**EXERCISE PROMPT**.
Could you copy exactly the lines from the one containing "The width and" through the last line of the records below, leaving out any pictures?
*** MATERIAL TO PROCESS ***
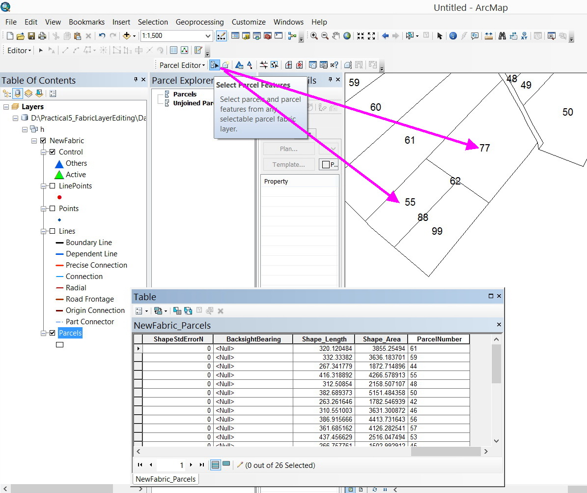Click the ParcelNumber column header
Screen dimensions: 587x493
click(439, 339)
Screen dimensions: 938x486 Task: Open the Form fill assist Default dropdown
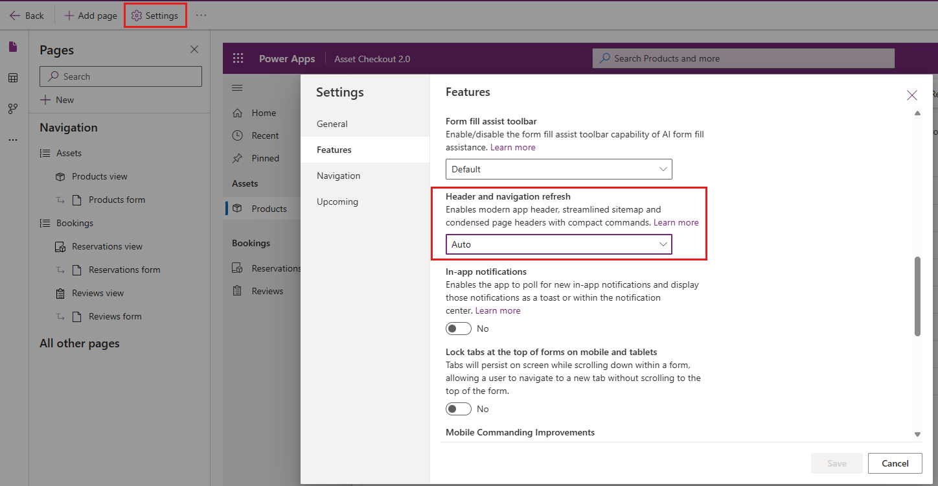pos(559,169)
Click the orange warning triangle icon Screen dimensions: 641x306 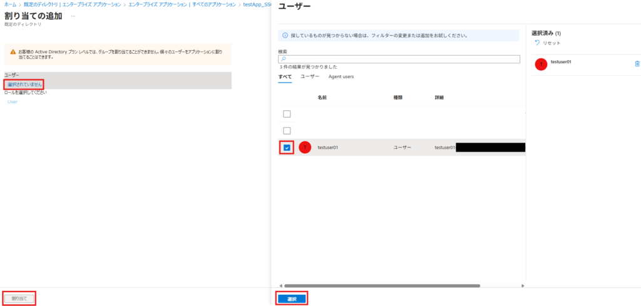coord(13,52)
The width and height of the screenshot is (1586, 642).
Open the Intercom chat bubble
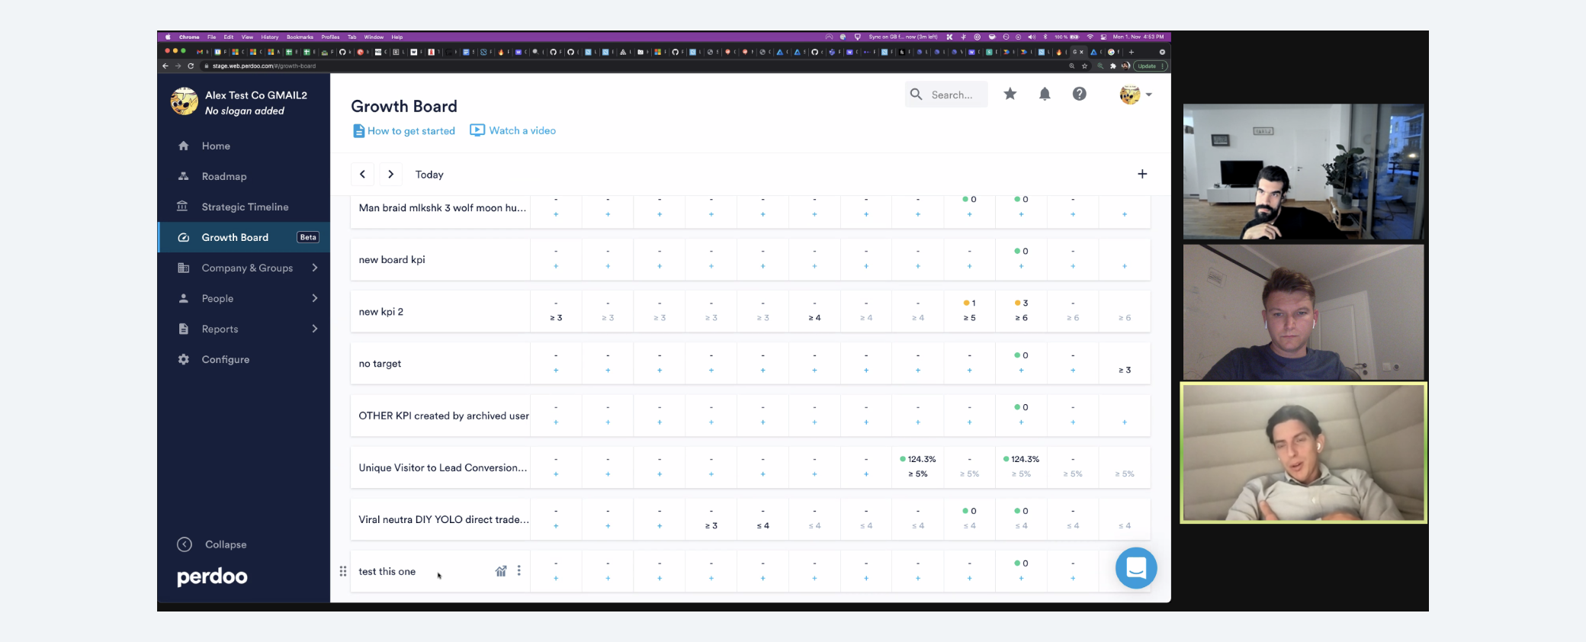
*** End of MATERIAL TO PROCESS ***
**ANSWER BELOW**.
The width and height of the screenshot is (1586, 642).
Open the Intercom chat bubble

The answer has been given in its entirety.